▸ Actions to take:
1: Quote the news update on septic systems and sewers from "In Berkeley County, if" to "by monthly fees.".
2: Print the entries from their first line through the line that contains "Blazing Lazers [205, 151]", and nothing else.

Friday, January 24, 2014
News Update on Property Rights: Septic Systems vs. Sewers
CHARLESTON - Property rights of water and sewer systems have caused controversy for West Virginians.
Delegate Larry D. Kump, R-Berkeley, has introduced a bill to prohibit any municipal or state public service district from forcing those in owner-occupied private residences to participate in a water or sewer system, except when private systems are proven unsafe or a public safety hazard.
"Berkeley County has this problem, but it's a statewide issue," Kump said. "The feedback I'm getting from people in my district and across the state is that they think that their septic systems are performing, by and large, on a higher level of efficiency than the public sewer systems."
When the public sewer district expands into a jurisdiction, the residential homeowners are not given a choice as to whether they want to hook up to the public sewer district, Kump said.
"This is not legislation on the whole issue of eminent domain," Folk said. "This legislation is just on the issues of these mandatory sewer hook-ups."
Under the law, if the bill becomes a law, it would not apply to residents who are currently connected to the system, Kump said. He said residents that have been exempted, but their septic systems become unsafe or stops functions, would not be exempt anymore.
In Berkeley County, if expansion occurs, residents maintain upkeep on what they own unless water or sewer was newly brought to the area. If a resident is within 300 feet, they have to hook on, residents are required to connect if it is not cost prohibitive, said Jennifer Hutson, sanitarian supervisor at the Berkeley County Health Department.
Kump said residents are concerned about the hook-up fees, which may costs thousands of dollars, followed by monthly fees.

▸ Dataset records:

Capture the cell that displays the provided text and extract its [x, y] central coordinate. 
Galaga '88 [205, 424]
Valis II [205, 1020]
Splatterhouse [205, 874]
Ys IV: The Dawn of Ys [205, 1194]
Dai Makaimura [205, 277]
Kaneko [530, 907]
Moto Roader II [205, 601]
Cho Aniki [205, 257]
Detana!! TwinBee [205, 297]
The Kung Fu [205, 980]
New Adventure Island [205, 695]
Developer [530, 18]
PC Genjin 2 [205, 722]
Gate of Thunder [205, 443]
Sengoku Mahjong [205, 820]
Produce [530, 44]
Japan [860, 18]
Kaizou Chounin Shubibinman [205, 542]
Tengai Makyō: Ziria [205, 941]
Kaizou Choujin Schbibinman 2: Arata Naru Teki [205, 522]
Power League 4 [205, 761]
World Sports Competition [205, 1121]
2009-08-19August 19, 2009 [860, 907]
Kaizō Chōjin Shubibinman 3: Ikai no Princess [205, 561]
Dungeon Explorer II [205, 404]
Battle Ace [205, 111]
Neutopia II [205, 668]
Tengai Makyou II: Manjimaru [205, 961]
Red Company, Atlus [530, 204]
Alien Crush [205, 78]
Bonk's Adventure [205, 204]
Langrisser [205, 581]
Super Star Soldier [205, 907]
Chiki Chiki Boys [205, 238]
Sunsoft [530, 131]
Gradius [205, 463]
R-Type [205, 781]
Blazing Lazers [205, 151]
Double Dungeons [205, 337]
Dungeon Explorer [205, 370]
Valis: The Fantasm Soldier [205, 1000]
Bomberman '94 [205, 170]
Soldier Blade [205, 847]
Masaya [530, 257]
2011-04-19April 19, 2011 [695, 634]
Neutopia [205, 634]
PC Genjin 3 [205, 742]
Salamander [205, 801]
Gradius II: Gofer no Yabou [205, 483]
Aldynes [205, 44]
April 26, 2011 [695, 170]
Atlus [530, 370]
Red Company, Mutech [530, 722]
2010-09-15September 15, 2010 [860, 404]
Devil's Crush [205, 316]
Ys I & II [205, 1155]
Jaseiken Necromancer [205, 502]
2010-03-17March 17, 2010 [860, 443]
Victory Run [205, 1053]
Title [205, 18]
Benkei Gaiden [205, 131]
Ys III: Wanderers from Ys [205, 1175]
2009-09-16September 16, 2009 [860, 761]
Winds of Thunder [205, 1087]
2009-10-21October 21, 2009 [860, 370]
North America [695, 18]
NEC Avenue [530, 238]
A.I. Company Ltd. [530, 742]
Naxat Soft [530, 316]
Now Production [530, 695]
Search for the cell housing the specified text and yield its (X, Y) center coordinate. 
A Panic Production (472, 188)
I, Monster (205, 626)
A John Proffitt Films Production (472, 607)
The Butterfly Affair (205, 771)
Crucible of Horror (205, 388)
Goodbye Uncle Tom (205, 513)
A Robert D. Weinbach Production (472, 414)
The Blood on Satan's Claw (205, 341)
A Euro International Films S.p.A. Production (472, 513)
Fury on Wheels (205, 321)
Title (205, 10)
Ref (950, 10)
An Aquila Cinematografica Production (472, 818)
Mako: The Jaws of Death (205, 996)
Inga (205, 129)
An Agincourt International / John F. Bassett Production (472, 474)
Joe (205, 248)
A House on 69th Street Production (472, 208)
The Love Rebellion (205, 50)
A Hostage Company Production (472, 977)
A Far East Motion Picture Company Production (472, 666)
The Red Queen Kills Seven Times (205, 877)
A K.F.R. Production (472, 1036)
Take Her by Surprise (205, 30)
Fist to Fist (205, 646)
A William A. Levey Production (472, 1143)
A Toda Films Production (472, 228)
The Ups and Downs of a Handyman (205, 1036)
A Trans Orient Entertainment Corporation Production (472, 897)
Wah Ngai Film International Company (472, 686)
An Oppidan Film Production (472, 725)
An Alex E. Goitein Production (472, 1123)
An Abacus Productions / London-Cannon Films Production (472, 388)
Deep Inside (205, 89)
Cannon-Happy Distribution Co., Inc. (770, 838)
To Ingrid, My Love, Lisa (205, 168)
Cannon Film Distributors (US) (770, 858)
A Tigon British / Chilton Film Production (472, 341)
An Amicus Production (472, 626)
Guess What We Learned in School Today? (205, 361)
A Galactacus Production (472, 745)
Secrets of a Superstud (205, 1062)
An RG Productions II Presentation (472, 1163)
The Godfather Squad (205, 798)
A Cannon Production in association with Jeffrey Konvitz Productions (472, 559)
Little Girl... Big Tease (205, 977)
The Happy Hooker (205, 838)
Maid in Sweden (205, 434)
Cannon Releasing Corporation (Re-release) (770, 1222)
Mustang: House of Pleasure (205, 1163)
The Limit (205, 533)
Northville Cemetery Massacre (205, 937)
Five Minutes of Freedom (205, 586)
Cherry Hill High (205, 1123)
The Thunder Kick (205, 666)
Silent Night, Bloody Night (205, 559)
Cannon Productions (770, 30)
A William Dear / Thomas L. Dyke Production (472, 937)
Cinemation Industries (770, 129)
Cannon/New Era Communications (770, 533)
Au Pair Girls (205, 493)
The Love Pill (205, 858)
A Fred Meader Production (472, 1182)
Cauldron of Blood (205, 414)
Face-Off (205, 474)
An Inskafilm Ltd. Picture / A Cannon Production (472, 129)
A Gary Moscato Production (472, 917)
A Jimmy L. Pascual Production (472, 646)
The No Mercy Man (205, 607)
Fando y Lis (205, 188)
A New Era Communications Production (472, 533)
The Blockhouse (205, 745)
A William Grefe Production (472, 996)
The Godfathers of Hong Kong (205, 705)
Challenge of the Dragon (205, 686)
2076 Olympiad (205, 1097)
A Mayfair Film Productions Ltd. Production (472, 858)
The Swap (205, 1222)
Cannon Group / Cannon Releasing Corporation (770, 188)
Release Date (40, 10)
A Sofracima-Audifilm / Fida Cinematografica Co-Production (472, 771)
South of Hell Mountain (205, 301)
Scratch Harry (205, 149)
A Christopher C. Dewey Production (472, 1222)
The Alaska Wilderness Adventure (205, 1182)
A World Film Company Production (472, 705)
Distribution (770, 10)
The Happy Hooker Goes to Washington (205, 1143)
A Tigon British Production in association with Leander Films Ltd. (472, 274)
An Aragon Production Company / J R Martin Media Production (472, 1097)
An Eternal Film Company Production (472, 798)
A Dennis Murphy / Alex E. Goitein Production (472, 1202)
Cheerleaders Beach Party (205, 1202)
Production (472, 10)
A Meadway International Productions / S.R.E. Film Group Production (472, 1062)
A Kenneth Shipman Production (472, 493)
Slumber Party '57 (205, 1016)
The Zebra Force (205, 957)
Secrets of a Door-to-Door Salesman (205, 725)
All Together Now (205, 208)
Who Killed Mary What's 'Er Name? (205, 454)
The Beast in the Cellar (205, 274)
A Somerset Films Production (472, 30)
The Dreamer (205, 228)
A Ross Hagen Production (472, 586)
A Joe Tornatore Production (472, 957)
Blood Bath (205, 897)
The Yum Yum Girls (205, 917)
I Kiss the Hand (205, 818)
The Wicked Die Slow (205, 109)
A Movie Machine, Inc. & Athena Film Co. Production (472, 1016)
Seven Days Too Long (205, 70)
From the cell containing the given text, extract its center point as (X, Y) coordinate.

▸ Outputs by task:
1:
In Berkeley County, if expansion occurs, residents maintain upkeep on what they own unless water or sewer was newly brought to the area. If a resident is within 300 feet, they have to hook on, residents are required to connect if it is not cost prohibitive, said Jennifer Hutson, sanitarian supervisor at the Berkeley County Health Department.
Kump said residents are concerned about the hook-up fees, which may costs thousands of dollars, followed by monthly fees.

2:
Capture the cell that displays the provided text and extract its [x, y] central coordinate. 
Galaga '88 [205, 424]
Valis II [205, 1020]
Splatterhouse [205, 874]
Ys IV: The Dawn of Ys [205, 1194]
Dai Makaimura [205, 277]
Kaneko [530, 907]
Moto Roader II [205, 601]
Cho Aniki [205, 257]
Detana!! TwinBee [205, 297]
The Kung Fu [205, 980]
New Adventure Island [205, 695]
Developer [530, 18]
PC Genjin 2 [205, 722]
Gate of Thunder [205, 443]
Sengoku Mahjong [205, 820]
Produce [530, 44]
Japan [860, 18]
Kaizou Chounin Shubibinman [205, 542]
Tengai Makyō: Ziria [205, 941]
Kaizou Choujin Schbibinman 2: Arata Naru Teki [205, 522]
Power League 4 [205, 761]
World Sports Competition [205, 1121]
2009-08-19August 19, 2009 [860, 907]
Kaizō Chōjin Shubibinman 3: Ikai no Princess [205, 561]
Dungeon Explorer II [205, 404]
Battle Ace [205, 111]
Neutopia II [205, 668]
Tengai Makyou II: Manjimaru [205, 961]
Red Company, Atlus [530, 204]
Alien Crush [205, 78]
Bonk's Adventure [205, 204]
Langrisser [205, 581]
Super Star Soldier [205, 907]
Chiki Chiki Boys [205, 238]
Sunsoft [530, 131]
Gradius [205, 463]
R-Type [205, 781]
Blazing Lazers [205, 151]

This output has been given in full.